[Collected data]

===============

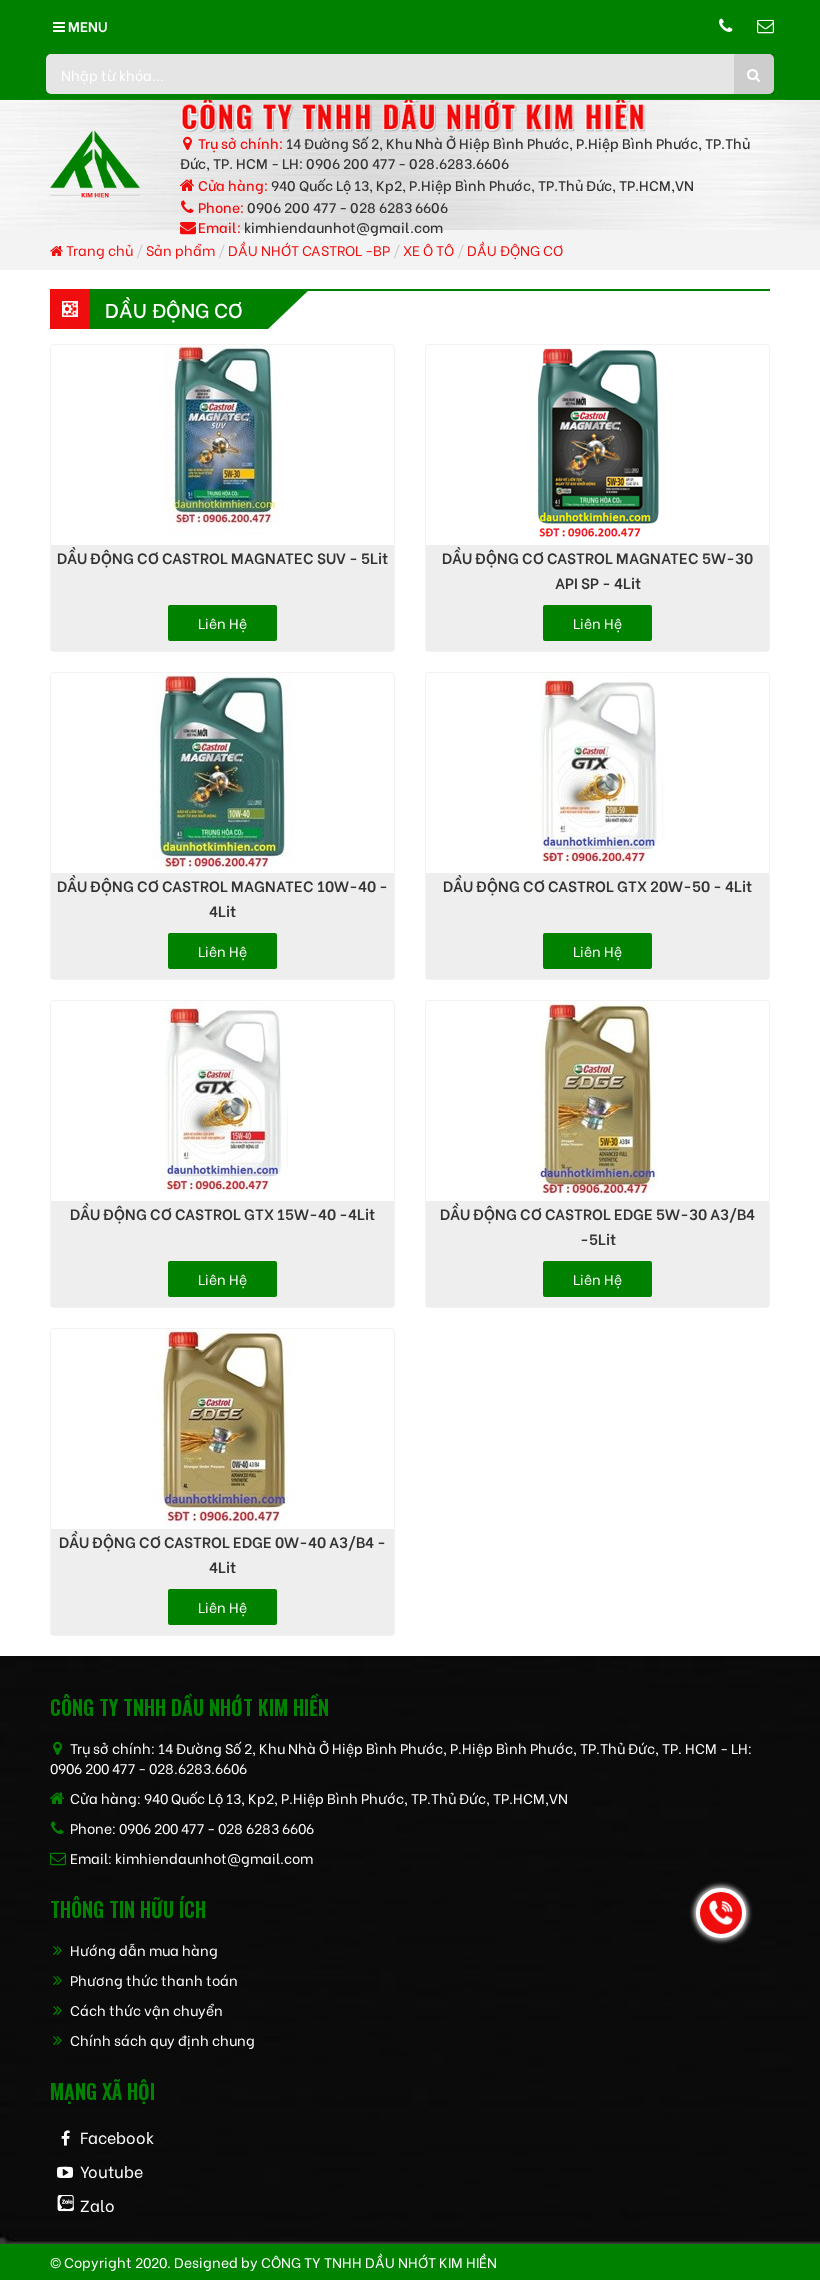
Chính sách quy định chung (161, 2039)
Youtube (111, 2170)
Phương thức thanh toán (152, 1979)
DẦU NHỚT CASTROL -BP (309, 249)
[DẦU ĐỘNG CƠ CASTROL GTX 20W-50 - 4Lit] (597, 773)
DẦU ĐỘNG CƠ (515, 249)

===============

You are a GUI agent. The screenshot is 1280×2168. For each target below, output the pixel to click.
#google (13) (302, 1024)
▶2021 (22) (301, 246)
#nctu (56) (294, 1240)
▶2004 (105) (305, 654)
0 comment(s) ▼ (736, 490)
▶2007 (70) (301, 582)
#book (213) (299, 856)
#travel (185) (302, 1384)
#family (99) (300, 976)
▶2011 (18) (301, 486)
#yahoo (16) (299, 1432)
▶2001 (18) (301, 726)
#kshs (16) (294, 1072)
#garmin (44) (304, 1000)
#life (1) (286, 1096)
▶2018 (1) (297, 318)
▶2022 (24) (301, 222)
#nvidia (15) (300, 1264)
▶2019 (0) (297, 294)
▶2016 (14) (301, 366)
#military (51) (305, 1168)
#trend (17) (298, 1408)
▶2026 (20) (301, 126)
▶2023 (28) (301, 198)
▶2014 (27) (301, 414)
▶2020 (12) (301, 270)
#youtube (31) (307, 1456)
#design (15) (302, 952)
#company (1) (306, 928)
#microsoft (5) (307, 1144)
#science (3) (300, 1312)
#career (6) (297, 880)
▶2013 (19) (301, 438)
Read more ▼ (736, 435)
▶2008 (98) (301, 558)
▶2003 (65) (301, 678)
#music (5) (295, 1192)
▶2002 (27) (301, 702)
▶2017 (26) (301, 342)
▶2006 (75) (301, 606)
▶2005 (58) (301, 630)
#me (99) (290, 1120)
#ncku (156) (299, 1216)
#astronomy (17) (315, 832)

===============

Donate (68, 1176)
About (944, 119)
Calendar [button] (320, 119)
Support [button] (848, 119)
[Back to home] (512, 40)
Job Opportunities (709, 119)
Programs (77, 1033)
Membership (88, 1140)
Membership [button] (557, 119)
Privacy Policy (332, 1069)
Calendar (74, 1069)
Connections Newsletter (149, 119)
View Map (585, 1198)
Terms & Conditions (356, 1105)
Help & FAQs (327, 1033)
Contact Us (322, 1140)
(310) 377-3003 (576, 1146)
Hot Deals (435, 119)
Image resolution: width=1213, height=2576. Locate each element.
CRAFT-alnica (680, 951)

===============

**WHAT THE EXERCISE ASKS**. Restate word for word the entries above, starting at the line with "(24) (301, 222)" and ending at the line with "#astronomy (17) (315, 832)", inclusive, and no others.

**EXPECTED OUTPUT**.
▶2022 (24) (301, 222)
#nvidia (15) (300, 1264)
▶2019 (0) (297, 294)
▶2016 (14) (301, 366)
#military (51) (305, 1168)
#trend (17) (298, 1408)
▶2026 (20) (301, 126)
▶2023 (28) (301, 198)
▶2014 (27) (301, 414)
▶2020 (12) (301, 270)
#youtube (31) (307, 1456)
#design (15) (302, 952)
#company (1) (306, 928)
#microsoft (5) (307, 1144)
#science (3) (300, 1312)
#career (6) (297, 880)
▶2013 (19) (301, 438)
Read more ▼ (736, 435)
▶2008 (98) (301, 558)
▶2003 (65) (301, 678)
#music (5) (295, 1192)
▶2002 (27) (301, 702)
▶2017 (26) (301, 342)
▶2006 (75) (301, 606)
▶2005 (58) (301, 630)
#me (99) (290, 1120)
#ncku (156) (299, 1216)
#astronomy (17) (315, 832)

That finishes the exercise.